[[ STUDY MATERIAL open ]]

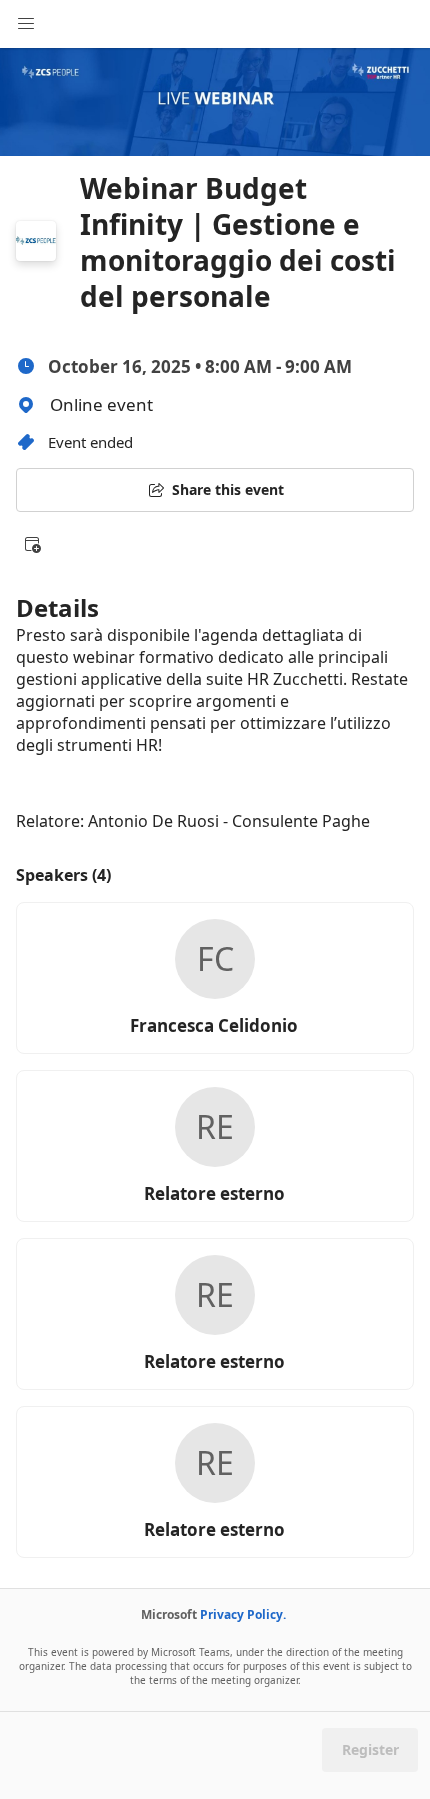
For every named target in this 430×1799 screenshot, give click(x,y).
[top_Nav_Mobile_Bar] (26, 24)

[[ STUDY MATERIAL closed ]]
[[ STUDY MATERIAL open ]]

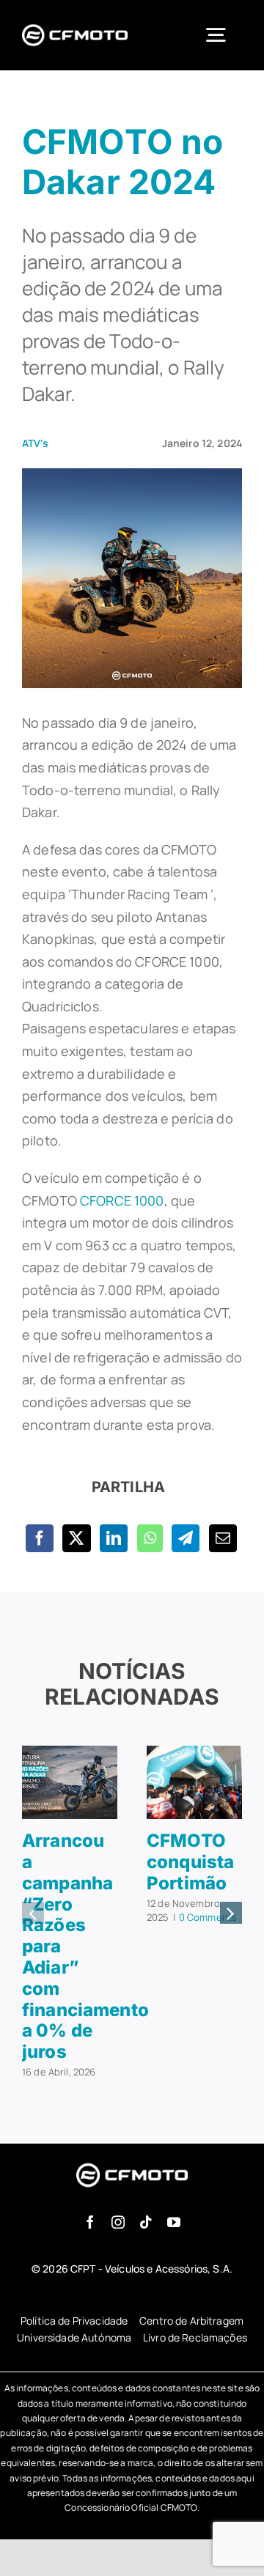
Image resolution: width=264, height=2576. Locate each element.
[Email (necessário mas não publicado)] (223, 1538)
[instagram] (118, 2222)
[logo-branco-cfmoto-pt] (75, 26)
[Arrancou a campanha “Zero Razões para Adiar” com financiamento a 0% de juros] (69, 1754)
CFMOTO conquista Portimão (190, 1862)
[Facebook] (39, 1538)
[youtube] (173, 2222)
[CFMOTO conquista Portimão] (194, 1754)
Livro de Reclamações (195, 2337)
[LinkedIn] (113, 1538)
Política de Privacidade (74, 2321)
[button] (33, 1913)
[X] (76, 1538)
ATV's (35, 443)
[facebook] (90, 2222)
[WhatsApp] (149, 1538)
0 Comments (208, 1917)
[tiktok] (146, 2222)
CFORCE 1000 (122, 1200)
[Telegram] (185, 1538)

[[ STUDY MATERIAL closed ]]

ACTIVITY = From the data above, return every line from the line that has "[Arrancou a campanha" up to and including the line that has "[Telegram] (185, 1538)", exactly.

RESPONSE TO THIS TASK =
[Arrancou a campanha “Zero Razões para Adiar” com financiamento a 0% de juros] (69, 1754)
CFMOTO conquista Portimão (190, 1862)
[Facebook] (39, 1538)
[youtube] (173, 2222)
[CFMOTO conquista Portimão] (194, 1754)
Livro de Reclamações (195, 2337)
[LinkedIn] (113, 1538)
Política de Privacidade (74, 2321)
[button] (33, 1913)
[X] (76, 1538)
ATV's (35, 443)
[facebook] (90, 2222)
[WhatsApp] (149, 1538)
0 Comments (208, 1917)
[tiktok] (146, 2222)
CFORCE 1000 (122, 1200)
[Telegram] (185, 1538)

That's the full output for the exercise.